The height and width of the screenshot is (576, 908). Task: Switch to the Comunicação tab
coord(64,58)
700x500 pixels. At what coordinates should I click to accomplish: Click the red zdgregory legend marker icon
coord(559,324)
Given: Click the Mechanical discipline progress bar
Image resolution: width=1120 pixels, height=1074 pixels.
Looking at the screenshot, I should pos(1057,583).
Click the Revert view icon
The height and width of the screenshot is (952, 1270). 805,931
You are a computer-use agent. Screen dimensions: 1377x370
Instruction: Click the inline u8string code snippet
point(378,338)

---

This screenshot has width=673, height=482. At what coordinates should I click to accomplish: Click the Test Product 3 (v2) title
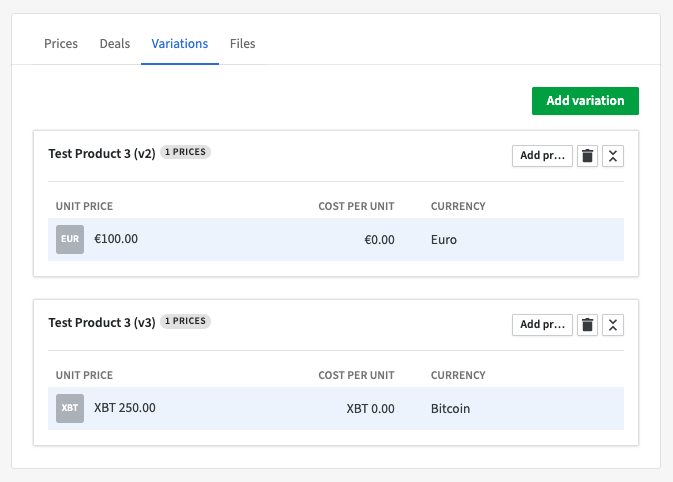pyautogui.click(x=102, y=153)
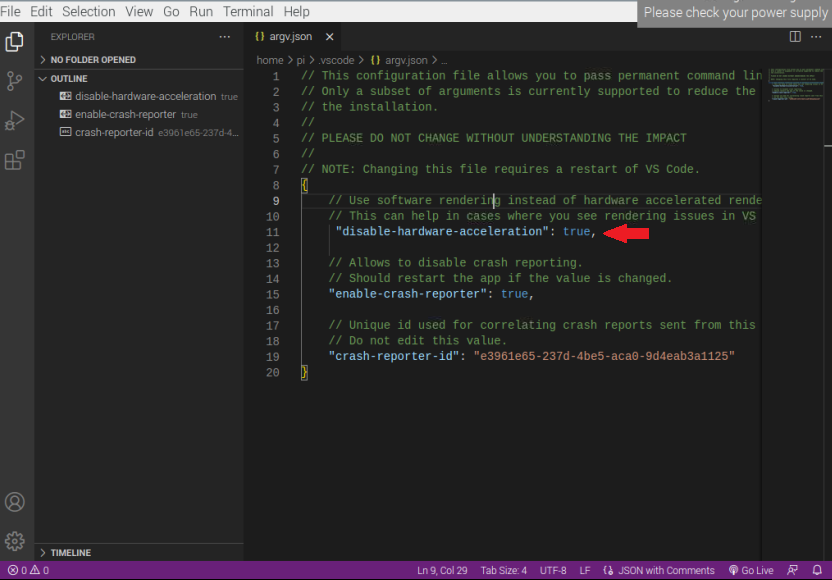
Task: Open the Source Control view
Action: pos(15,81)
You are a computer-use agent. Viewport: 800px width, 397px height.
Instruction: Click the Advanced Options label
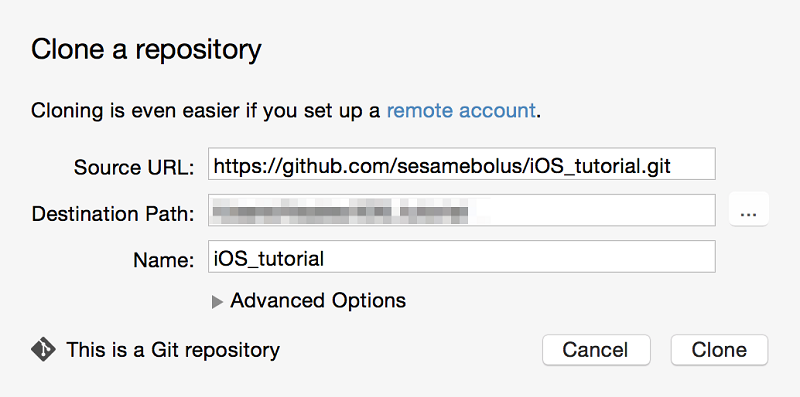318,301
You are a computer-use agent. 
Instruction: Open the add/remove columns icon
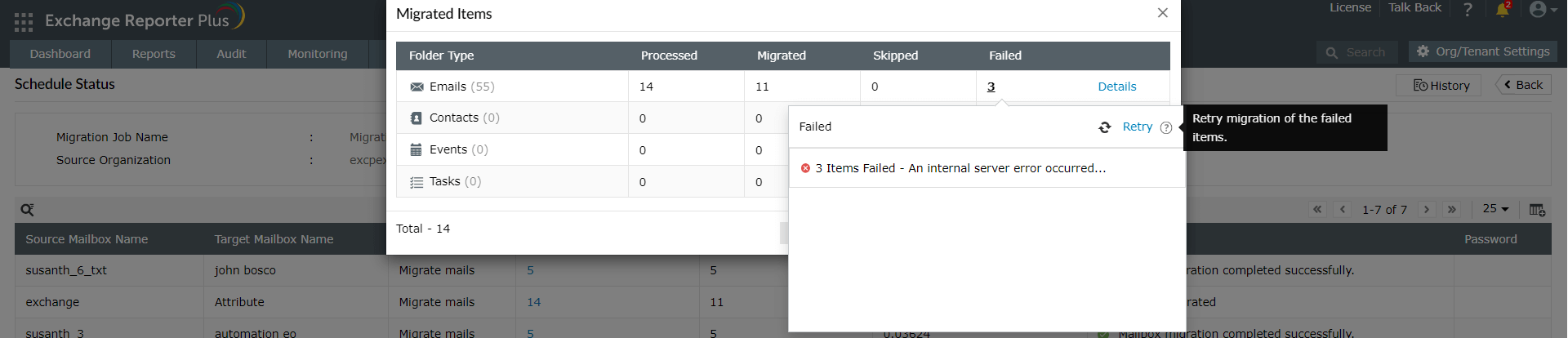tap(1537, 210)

==

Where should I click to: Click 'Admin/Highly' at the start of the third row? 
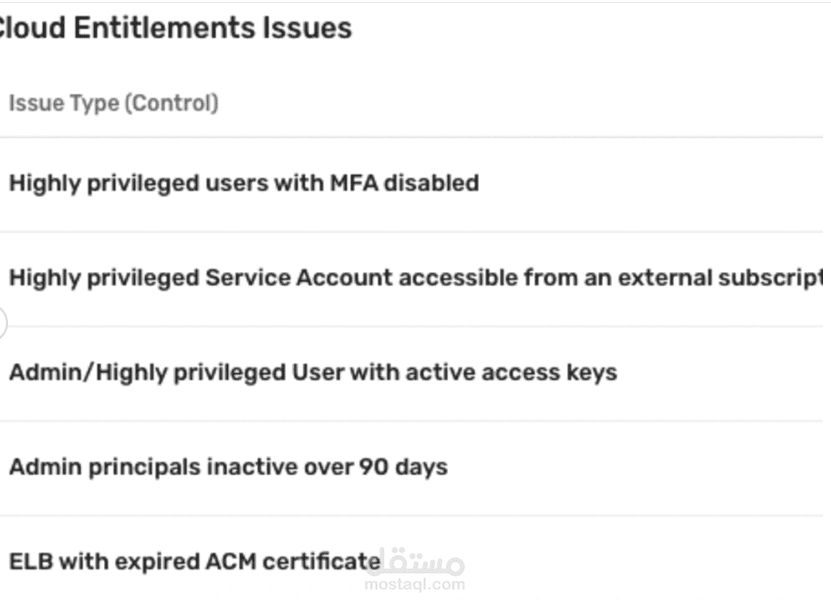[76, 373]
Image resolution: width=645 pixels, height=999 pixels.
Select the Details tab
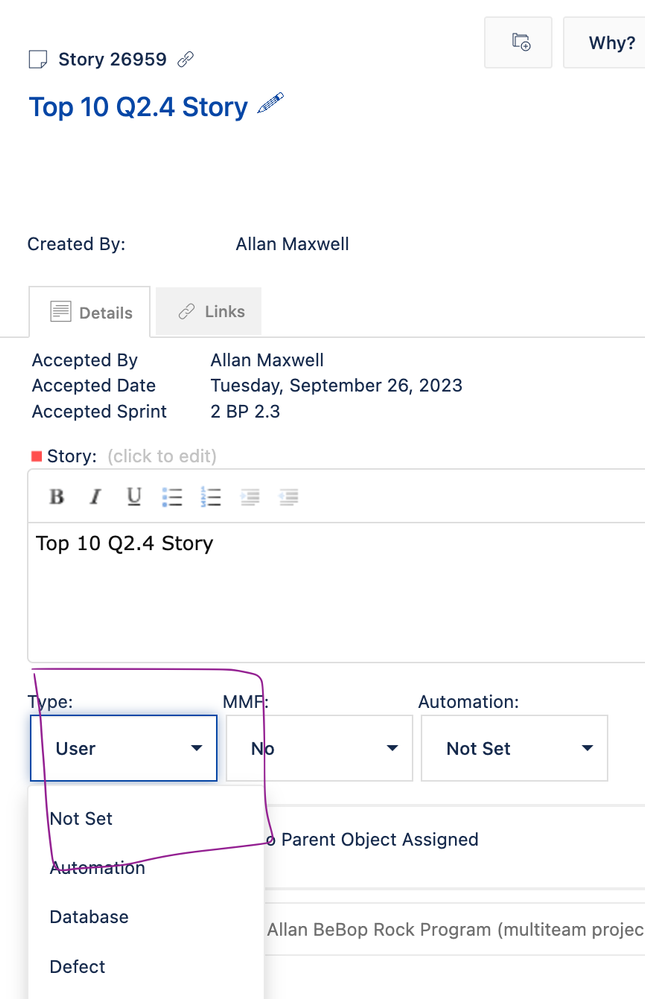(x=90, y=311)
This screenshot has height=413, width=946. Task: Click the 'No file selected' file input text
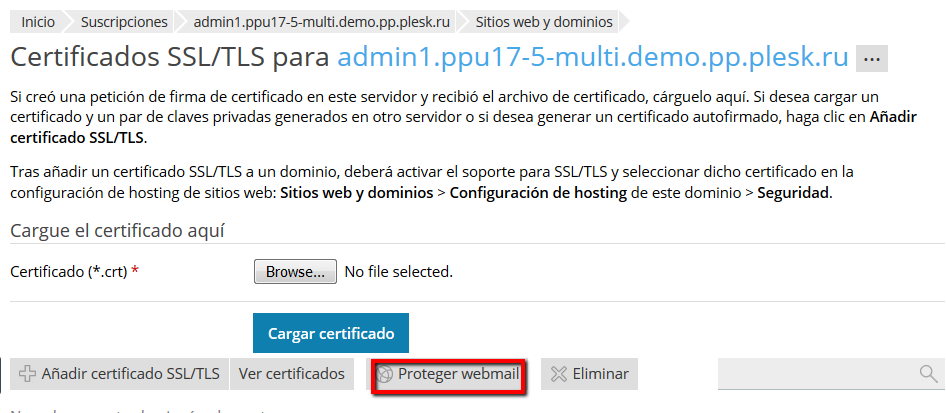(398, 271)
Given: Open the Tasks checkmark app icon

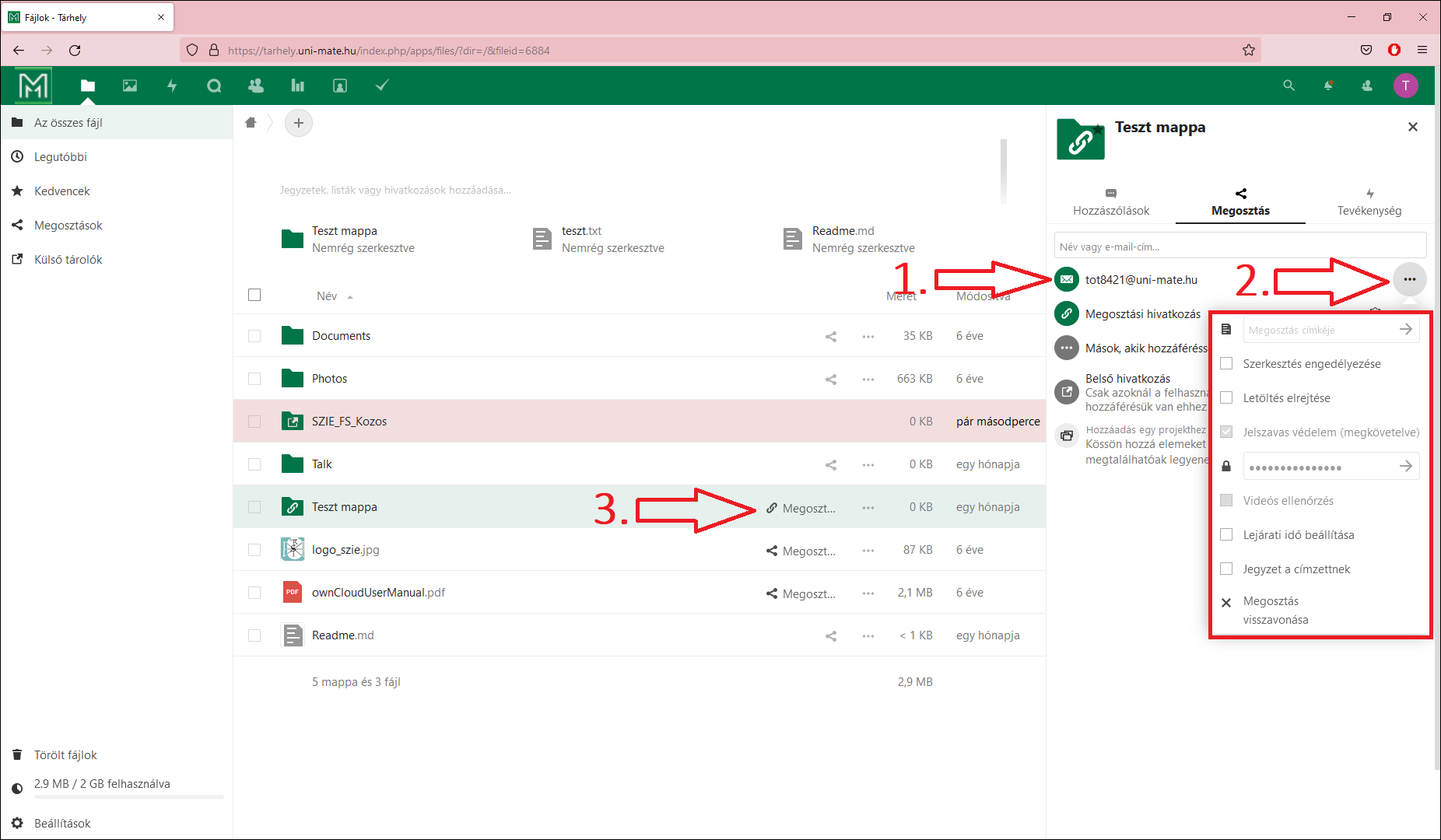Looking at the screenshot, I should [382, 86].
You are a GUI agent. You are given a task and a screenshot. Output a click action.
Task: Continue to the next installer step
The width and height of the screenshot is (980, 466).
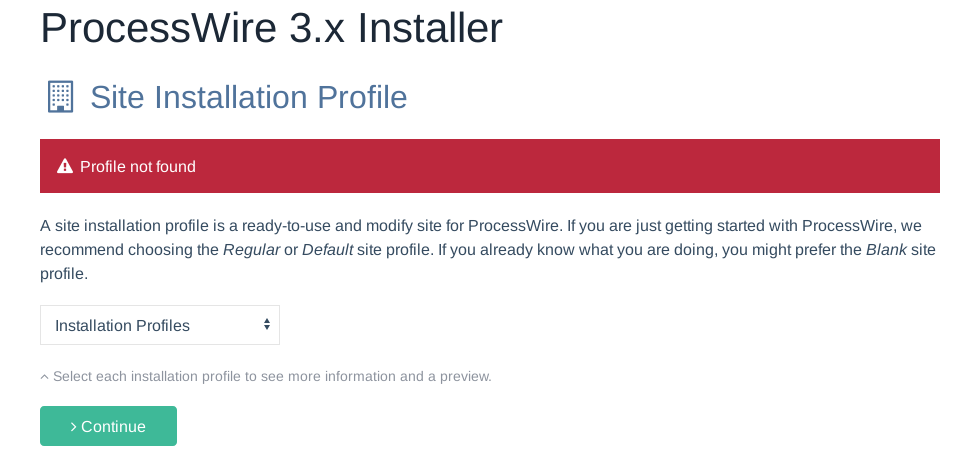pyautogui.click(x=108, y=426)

▶ _EXERCISE DESCRIPTION_: What lines above contain the string "computer"? Copy all of them.

▶ _YOUR RESPONSE_:
You are a computer-use agent. Screen dimensions: 1377x370
You are a computer-use agent. Viewport: 800px width, 397px height.
You are a computer-use agent. 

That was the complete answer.